# Need Help identifying some shipwreck wood



## Exuma (Sep 10, 2010)

Hello all! This is my first post and I hope I can post here some more. I love woodworking and using different woods.

I'm also a bit of a scavenger… lol. Which leads me to my main question.

Recently a Haitian Sloop shipwrecked itself on a beach near my home here in Exuma, Bahamas. Me being the scavenger I am.. I set out with sledgehammer, pry bar and sawsall in hand to see what kind of interesting wood I can find.

I found two very interesting pieces; one of which I am pretty sure of its identity but would appreciate some confirmation. However there is one piece that has me puzzled.









I am pretty sure this is Haitian Mahogany. It's just a small test block I cut from a 8foot long beam.









THIS is the one which I am not sure of. It is a very heavy and HARD wood. I originally thought it was lignum vitae or some other form of iron wood but when I cut it I was surprised by the colour of the core and the aroma (a sweet-ish aroma)

I'd appreciate any help i can get! thanks!


----------



## CharlieM1958 (Nov 7, 2006)

When I looked at the first photo, my first thought was mahogany of some sort.

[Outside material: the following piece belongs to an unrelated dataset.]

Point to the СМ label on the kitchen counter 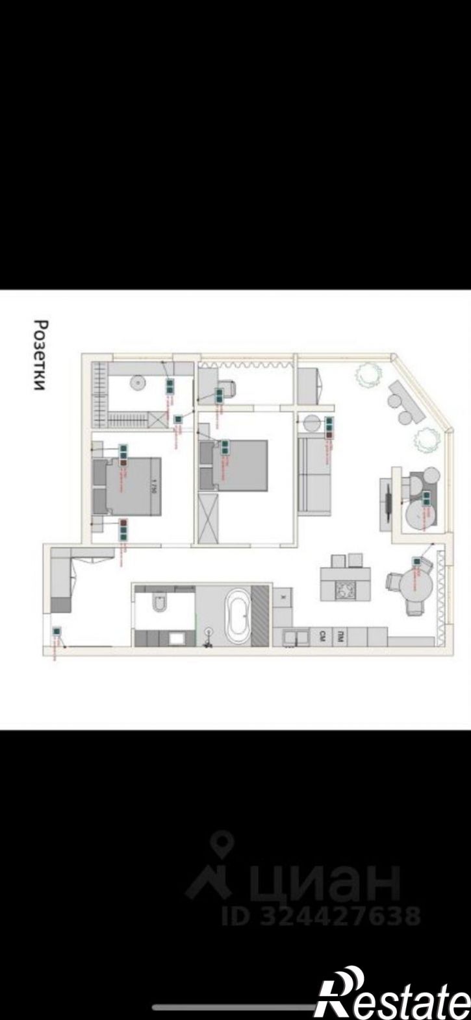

The second photo, just by appearances, looks like the same as the first, but with these pieces containing more sapwood. However, from your description I take it they have different weight and aroma characteristics, so I guess that leaves me stumped.


----------



## CharlieM1958 (Nov 7, 2006)

By the way, I forgot to mention…. I hate you for living in the Bahamas.


----------



## jusfine (May 22, 2010)

Welcome to Lumberjocks!

My initial impression was as Charlie's, the color and grain resemble various mahogany species.

Sorry I can't help…


----------



## Exuma (Sep 10, 2010)

Thanks for your responses. My initial reaction when I felt the weight of the wood was "mahogany or lignum vitae" and I know for a fact now it is not lignum vitae.

No matter what kind of wood it is… It will be beautiful when I use it on a project


----------



## Sawmillnc (Jan 14, 2010)

definitely mahog..


----------



## FatherHooligan (Mar 27, 2008)

If it was floating it wasn't lignum vitae as it is a very dense wood and I believe it either completely sinks or just barely floats.


----------



## Exuma (Sep 10, 2010)

@jusfine, thanks for the welcome. I personally have never seen mahog. look like that, although I suppose it could be a young mahogany.

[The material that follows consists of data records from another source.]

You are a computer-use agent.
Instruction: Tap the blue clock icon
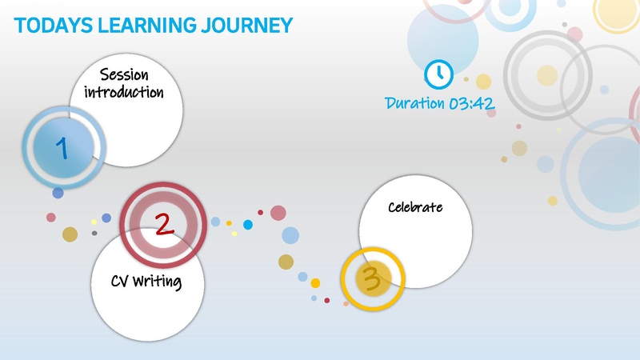(x=438, y=74)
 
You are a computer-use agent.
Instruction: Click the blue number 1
(x=62, y=147)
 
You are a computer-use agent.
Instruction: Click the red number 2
(x=163, y=224)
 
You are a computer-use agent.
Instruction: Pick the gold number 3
(x=370, y=278)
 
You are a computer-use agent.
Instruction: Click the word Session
(x=124, y=75)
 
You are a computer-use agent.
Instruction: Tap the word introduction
(x=124, y=92)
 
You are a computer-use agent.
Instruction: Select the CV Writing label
(x=146, y=282)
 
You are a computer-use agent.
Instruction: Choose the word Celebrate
(x=415, y=207)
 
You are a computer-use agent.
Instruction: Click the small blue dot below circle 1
(x=58, y=193)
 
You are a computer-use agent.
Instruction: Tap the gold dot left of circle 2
(x=70, y=234)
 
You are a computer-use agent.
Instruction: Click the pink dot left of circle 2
(x=51, y=217)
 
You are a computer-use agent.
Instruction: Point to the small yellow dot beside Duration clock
(x=483, y=81)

@mark I'm very familiar with Lignum Vitae since it is the national tree of The Bahamas and it does indeed sink.


----------



## FatherHooligan (Mar 27, 2008)

I did not know where it grew! Thanks for the information.


----------



## CampD (Nov 8, 2008)

I'm still trying to get the fact the you live on the BEACH in the Bahama's!!!


----------



## shipwright (Sep 27, 2010)

I can vouch for Lignum Vitae being a sinker. Something about finishing some new deadeyes I had just made. working on the float beside my boat… I remember a wake rocking the float and some quiet little plopping sounds. They would have beaten a crescent wrench in a race to the bottom.

Paul M


----------



## Dark_Lightning (Nov 20, 2009)

Can't positively identify it, but it appears to be a piece of ship…

Just remember folks, half of all Atlantic hurricanes also cross Exuma's beach. I recommend you build your house out of that stuff and dig it in deep, Exuma.


----------



## Exuma (Sep 10, 2010)

@atom - Down here we tend to build our homes out of concrete. It did come from a ship, the boom from a haitian sloop to be exact.

@camp - Lol! I don't live on the beach. but close enough.

I think i've found a candidate for what the mystery wood is in the second photo. *drumroll* KAPOK. "The wood is a pinkish white to ashy brown in color, with a straight grain." - taken from http://www.blueplanetbiomes.org/kapok.htm

I also asked the haitian man who works for me if he knew what kind of tree it is and he said "Kapob"


----------